肩を竦めつつそう言えば、それはすまなかったね、と笑われる。…なんか大人の余裕的な?微妙に悔しくなった。

「で、結局なんだったんです今日は」

お菓子を囲みつつ、皆でお茶を啜ったところで切り出す。四人は顔を見合わせて、にこりと笑った。

「茉莉香に親愛の情を表そうと思いまして」
「はい?」

ごそごそとテレンスさんが取り出したのは、以前私がここで読んでいた小説だ。前にそれを読んでいた時DIOと馬鹿な事をして笑ったのは記憶に新しい。

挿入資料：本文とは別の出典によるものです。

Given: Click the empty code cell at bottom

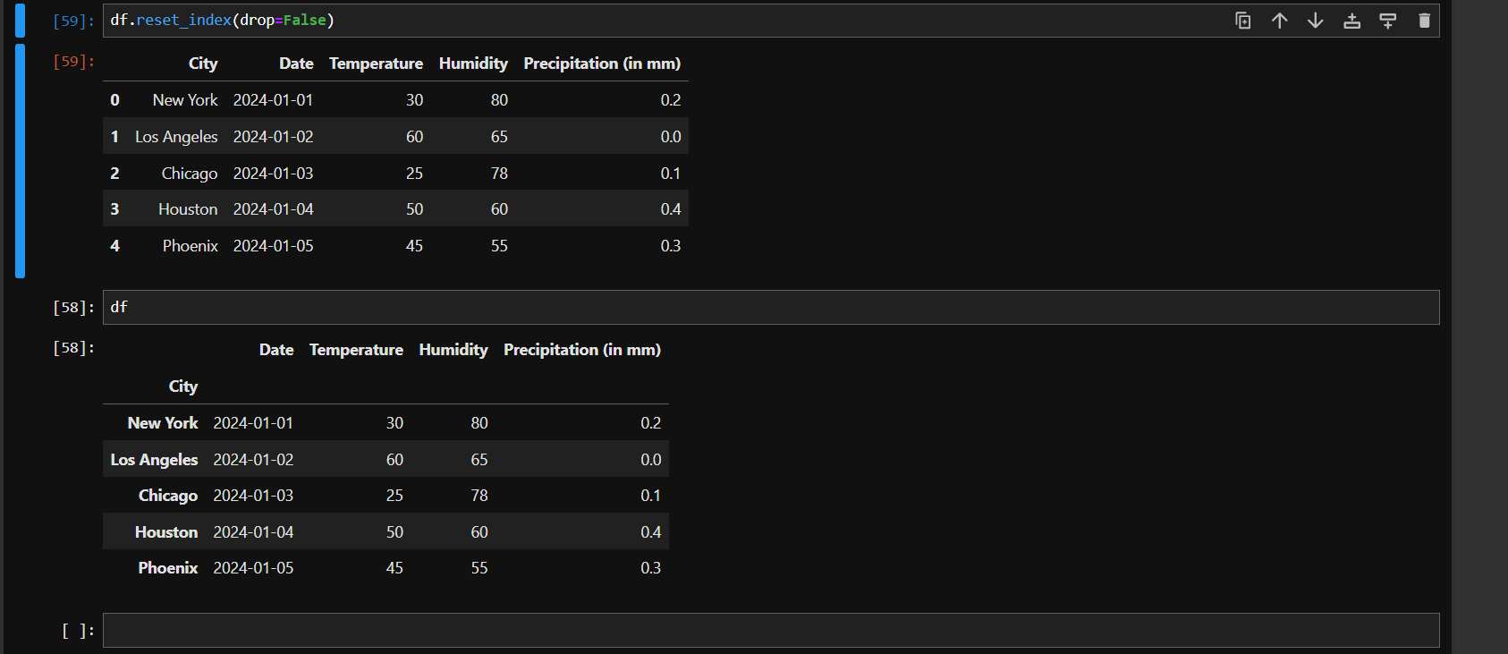Looking at the screenshot, I should 771,630.
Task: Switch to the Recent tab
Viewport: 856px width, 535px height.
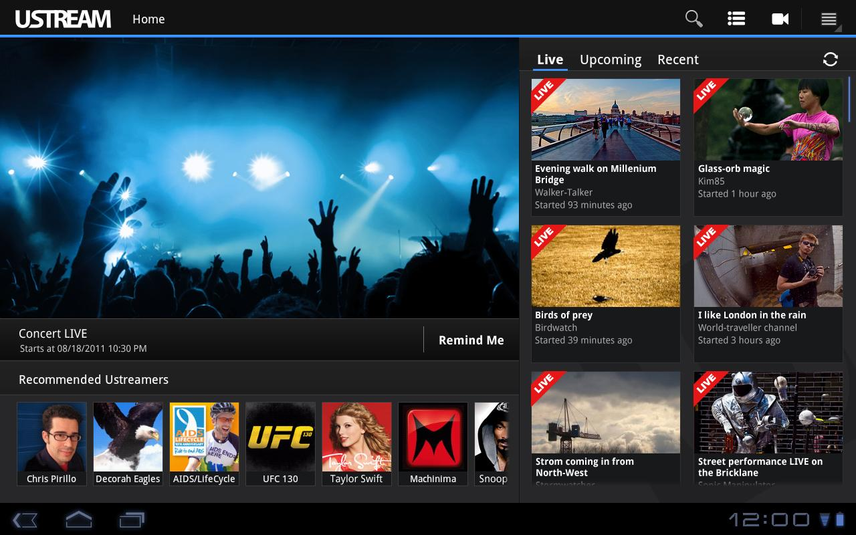Action: 677,60
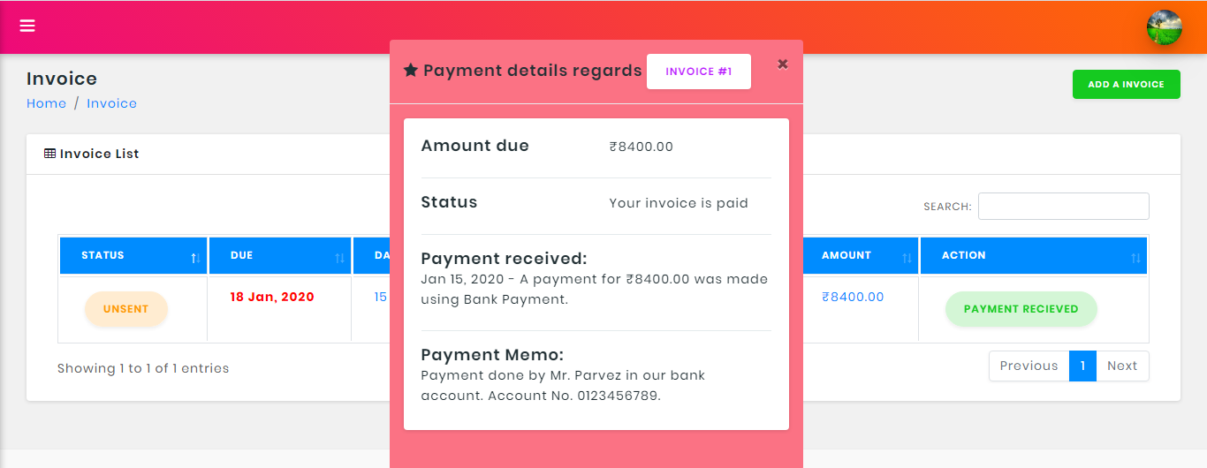The height and width of the screenshot is (468, 1207).
Task: Sort by Action column arrows
Action: pos(1136,258)
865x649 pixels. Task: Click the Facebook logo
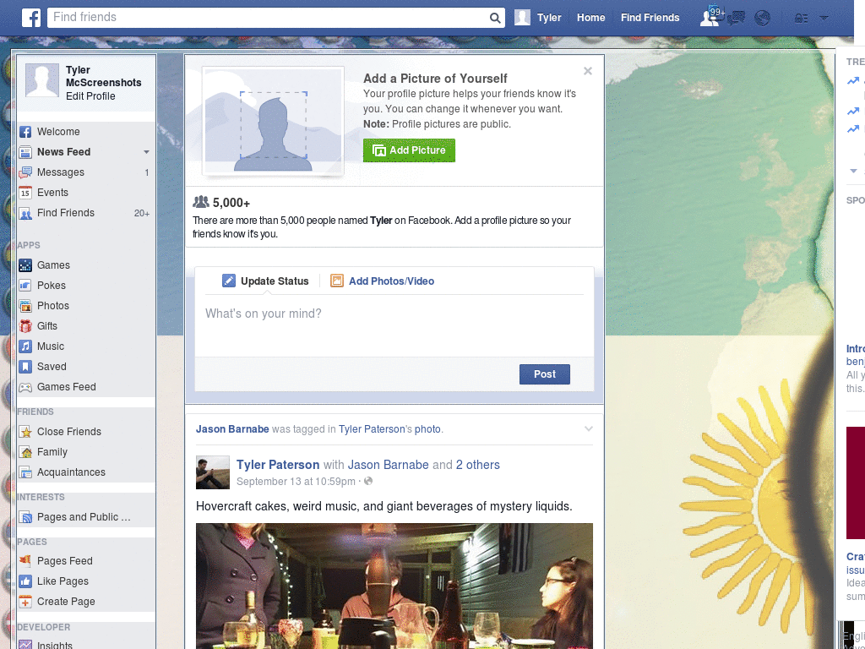point(30,17)
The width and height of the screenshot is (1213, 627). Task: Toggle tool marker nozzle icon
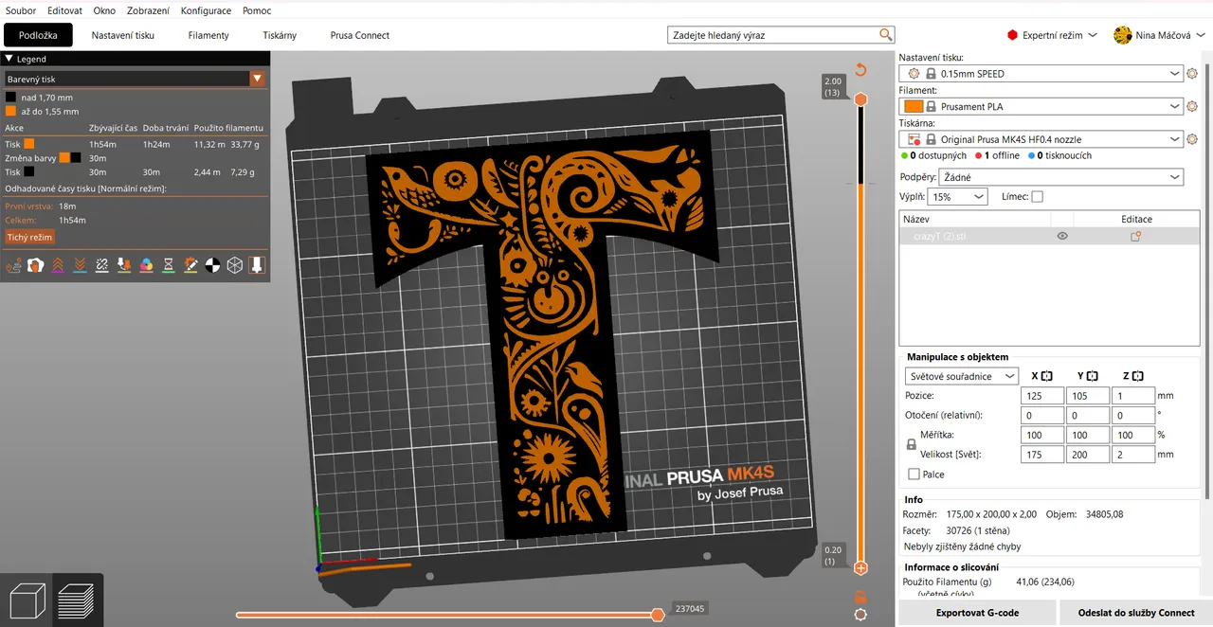(257, 265)
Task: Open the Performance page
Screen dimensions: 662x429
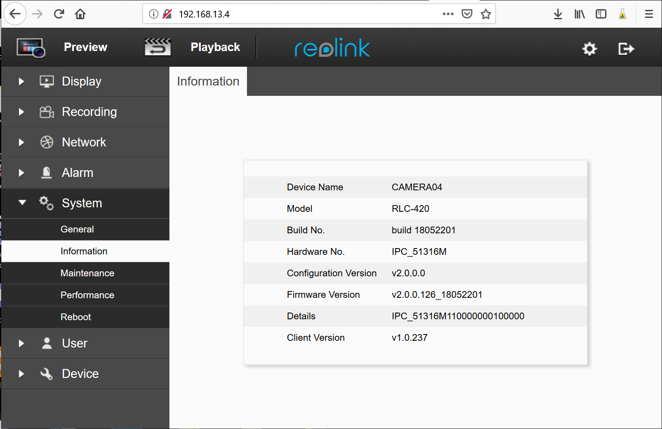Action: click(x=87, y=295)
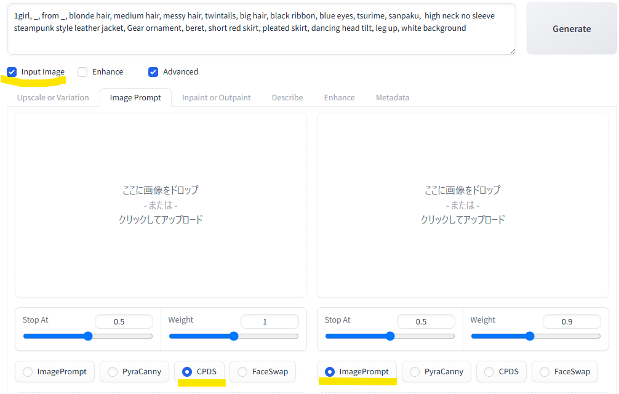
Task: Click the Generate button
Action: coord(571,29)
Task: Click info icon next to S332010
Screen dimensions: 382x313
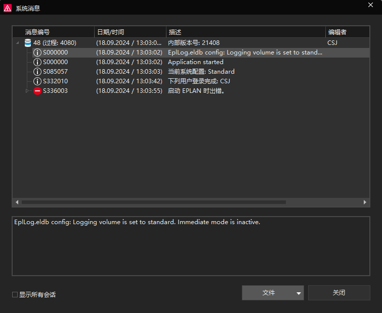Action: point(37,81)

「ラバーソールが珍しく本を読んでたかと思えば、いきなりあなたにやってみよう、と言い出しましてね」
「頬だけじゃなくて皆別々の所でも面白いかと思ったんだけどお」
「DIO様にばれたら怒られそうだしねー」
「それに我々が君に贈る意味としては親愛が一番相応しかったからね」

まるで台本があるかのように順繰りに説明していく四人の顔を見回す。四人とも微笑みを浮かべていて、文句を言おうにも口が開かない。
深々とため息をついて、口元を手で覆う。今日キスをしてきた面々と、その表情を思い出して、何とも言えない気持ちになった。一名を除いて、皆それなりに優しく笑っていたような気がしてくるから、怒るに怒れない。ついでに言えばその一名だってその意味を知っていてやってくれた訳で。

「さて、このお返しは私もキスで返せばいいんですかねえ?」

漸く口を出た私の言葉に、四人はニコリと笑い返した。



頬のキスは親愛
全員に返しに行くのって案外大変だよなあ。そう思いつつ、頬が緩むのを隠せない。